Les questions de cœur ne l'inquiètent pas beaucoup. C'est la promptitude de ses érections qui lui tient lieu de raisonnement. Pour parodier Pascal, il peut s'exclamer : " Je bande, donc j'aime. " Le voilà illico en couple avec une femme qu'il ne connaît ni d'Adam ni d'Ève. Sexe et musique forment le duo de ses préoccupations. Ses œillères lui cachent les abords dangereux du chemin qu'il suit. Produit d'une éducation carencée, ce " mal élevé " a développé une résilience à tout épreuve pour devenir guitariste au grand dam de sa mère, qui a fui à Boston avec son amant, et de son père, qui aurait voulu en faire un paysagiste comme lui. Son caractère de battant origine de ce contexte familial, mais, au fil des années, Alex devient son propre ennemi. Parviendra-t-il toujours à ses fins sans accepter les marges du compromis? Devant le dilemme de tout trentenaire qui aime sa solitude en gang, comme dit la publicité de Muslix, il découvre que l'homme du made himself ne peut vivre seul sur son île.

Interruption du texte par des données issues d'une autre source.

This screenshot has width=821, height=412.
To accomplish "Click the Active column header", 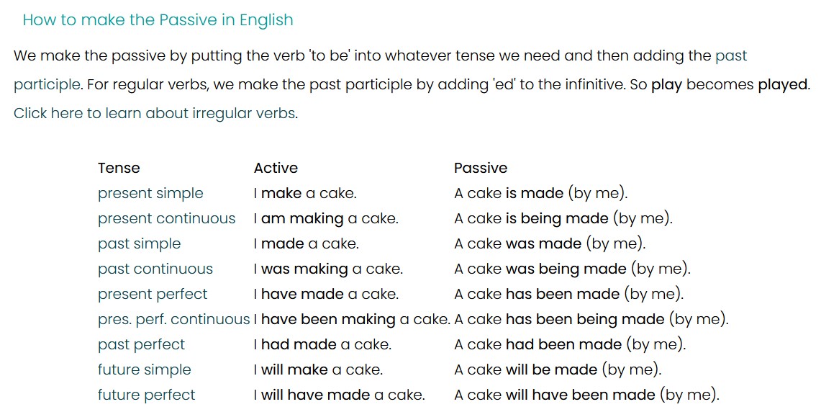I will [x=276, y=168].
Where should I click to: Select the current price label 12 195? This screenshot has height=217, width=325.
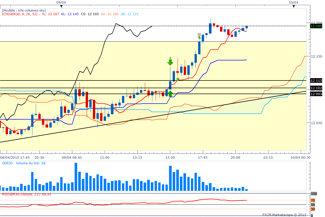[x=316, y=26]
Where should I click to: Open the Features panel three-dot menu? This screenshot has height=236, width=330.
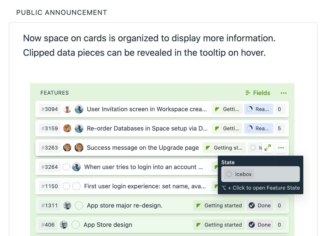[284, 93]
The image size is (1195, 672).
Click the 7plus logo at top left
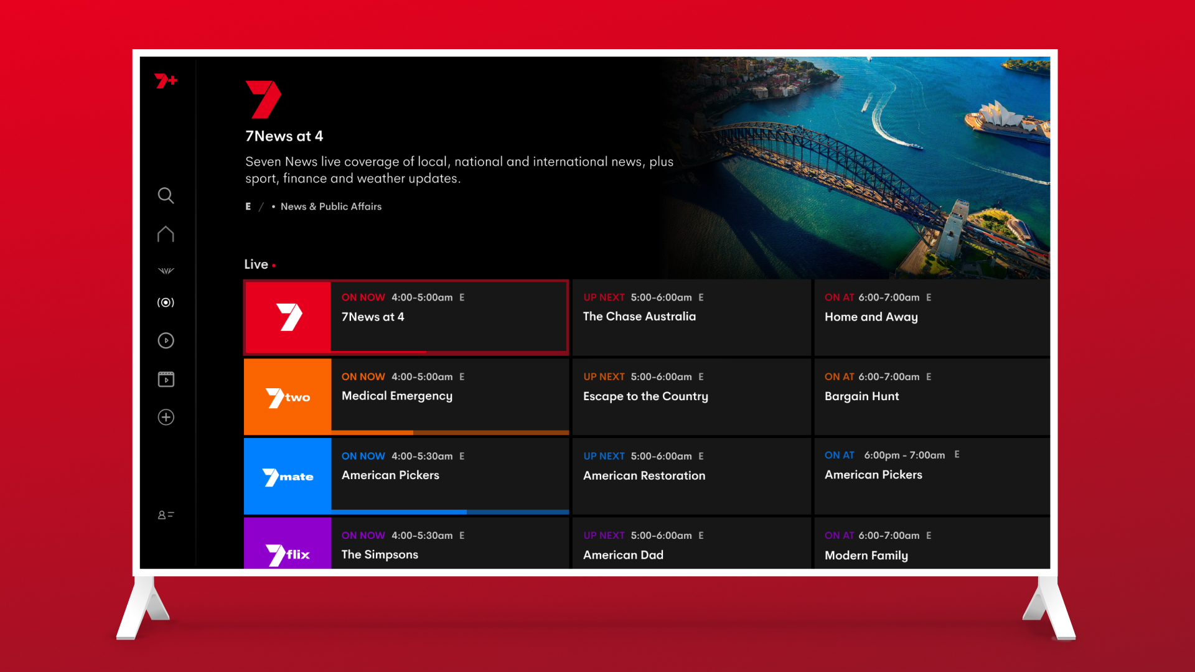166,81
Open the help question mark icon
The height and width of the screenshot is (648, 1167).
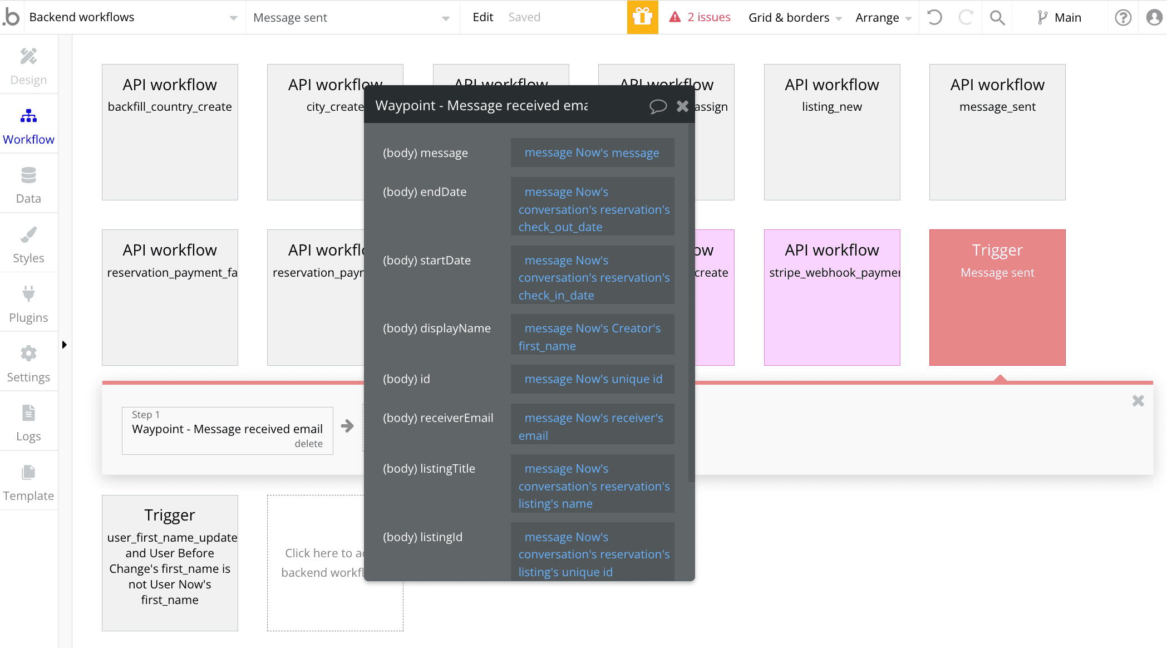1123,17
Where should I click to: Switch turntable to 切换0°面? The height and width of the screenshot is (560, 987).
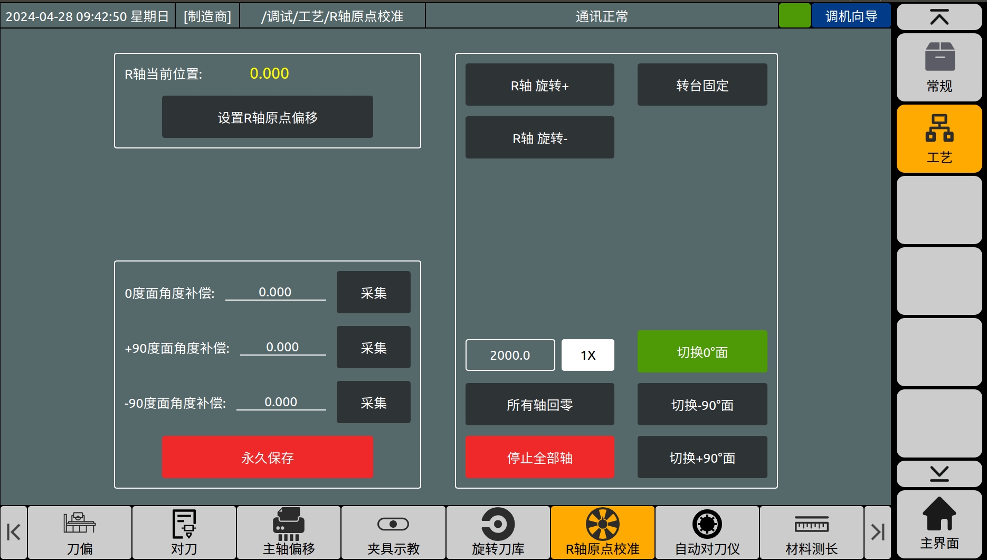point(702,352)
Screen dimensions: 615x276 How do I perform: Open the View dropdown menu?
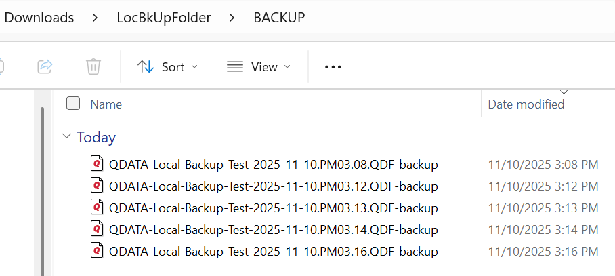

Ce roman trace le portrait de tout trentenaire masculin d'aujourd'hui, acculé à des exigences qui bémolisent même les rêves les moins fous. Il ne faut pas s'attendre à une analyse profonde de leurs sentiments, mais Dompierre indique bien où le bât blesse, comme le fait Nelly Arcan pour les femmes du même groupe d'âge. Avec une écriture dépouillée de l'argot français qui pavait sa première œuvre, il manifeste un don manifeste de conteur. Il sait même nous émouvoir avec l'amont de son héros, fragilisé par le rejet dont il a été l'objet. Mais son portrait frôle tout de même la caricature. Il a succombé au piège de la facilité qu'il déplore chez les artistes qui vendent leur âme à Star Académie, mais il a su protéger Alex de la fatuité qui en aurait fait un être plutôt détestable.